** WHAT YOU SHOULD DO **
Please answer from the mailing-list post below about quoted-printable line breaks: in which program did the writer use Q-P to encode paragraphs?

** PAGE TEXT **
-- Start --
However, the point you seem to be consistently missing is that my position
is not based on my own biases as to how things should work.

YES THEY ARE!  Oh dear, now I've done it.  I've been trying for the longest  
time to avoid getting involved in an argument that I don't think will lead  
anywhere, but I can't take it anymore.  I've been working on email software  
for 10+ years and a (mostly lurking) member of the ietf-822 mailing list for  
four of them.  What really irks me is when certain members of this group take  
on this "I know better than you" attitude and swiftly dismiss other peoples'  
objections or ideas because they don't match with their own views of the  
world.  I'm sorry, but I don't believe that you -- or anyone else, myself  
included -- have a guaranteed hotline to the Truth and The One Way Things  
Really Work.  This state is commonly known as hubris, and usually leads to a  
rude awakening down the line.

My intent is to state how the *standards* *say* things *are* *required* to
work and that software agents exist that operate on the assumption that the
standards are to be obeyed in this regard.

Who makes the standards?  I think your name is on the top of the MIME spec.   
Does that make you an impartial observer?  I don't think so.

As for what this particular standard specifies, I haven't seen any  
statements (your quoted ones included) that has made me believe that  
transmitting paragraph-length lines was a bad thing and against the spec.  On  
the contrary, by their very existence I've always thought of Q-P's "soft"  
line breaks as a convenient way to let non-MIME recipients get a message that  
would be readable on dumb terminals, while MIME UAs would rejoin the lines  
and presumably present them in a reasonable way.  I have no illusions of Q-P  
implying a particular presentation, but until now, I did believe that any  
modern MIME-capable mail UA would have automatic line breaking built in.  I  
also had no idea that this could be a controversial issue.  Regrettably, I  
was apparently mistaken on both counts.

All I'm trying to say is that I too -- in good faith, I assure you -- went  
along and used Q-P as a way to encode paragraphs in NeXT's Mail 3.3 program.   
Is this bad?  I wouldn't had thought so, but apparently we disagree on that.  
 What should be done?  Well, it looks like we have three choices:

1. Explicitly disallow (or at least recommend against) sending  
paragraph-long lines with text/plain.
2. Explicitly allow long lines with a recommendation that they may have to  
be wrapped for a reasonable presentation.
3. Find some other way to represent paragraph oriented text.

Simply saying that all text should be "hardwrapped" I don't see as an option  
since it's akin to throwing out the baby with the bathwater.  Some of you  
may not care much about it, but after having lived for many years with  
different email systems that do handle this (eg. Xerox Lafite, Andrew, NeXT  
Mail), I have no intention of going back to hardwrapped text.

Using text/enriched instead of text/plain like you suggested earlier is  
indeed an option, although it has its own disadvantages that makes it  
arguably less attractive for non-MIME recipients (ie. the doubling of hard  
newlines and less-than signs).  I also fear that it is so little supported  
that few recipients will ever see the benefits of the intended presentation.   
Yes, if their MIME UAs are properly implemented, the body should at least be  
treated as text/plain, but that would be as bad as not having MIME at all.
-- End --
** DATA EXTRACT **
-- Start --
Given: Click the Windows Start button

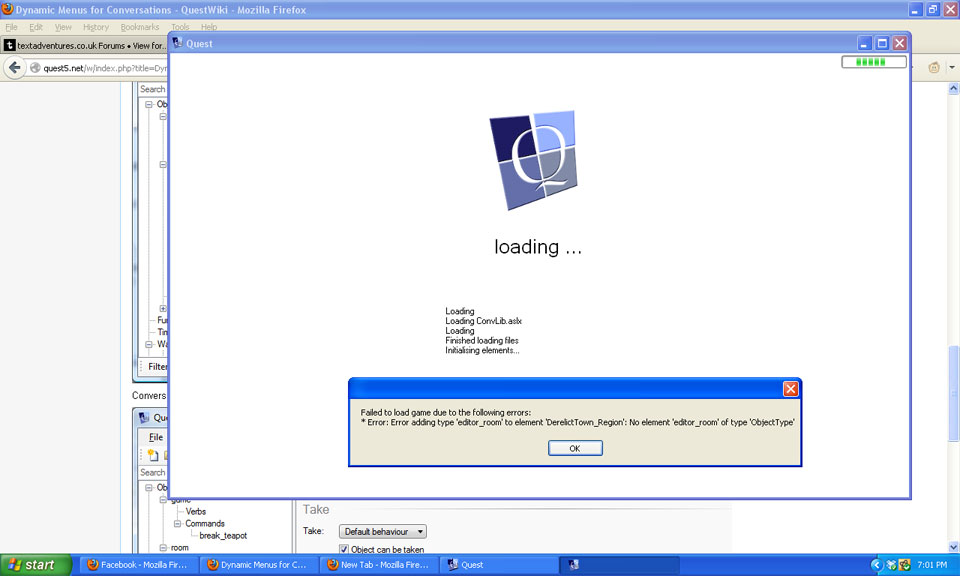Looking at the screenshot, I should (36, 565).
-- End --
** ANSWER TO THE PROBLEM **
NeXT's Mail 3.3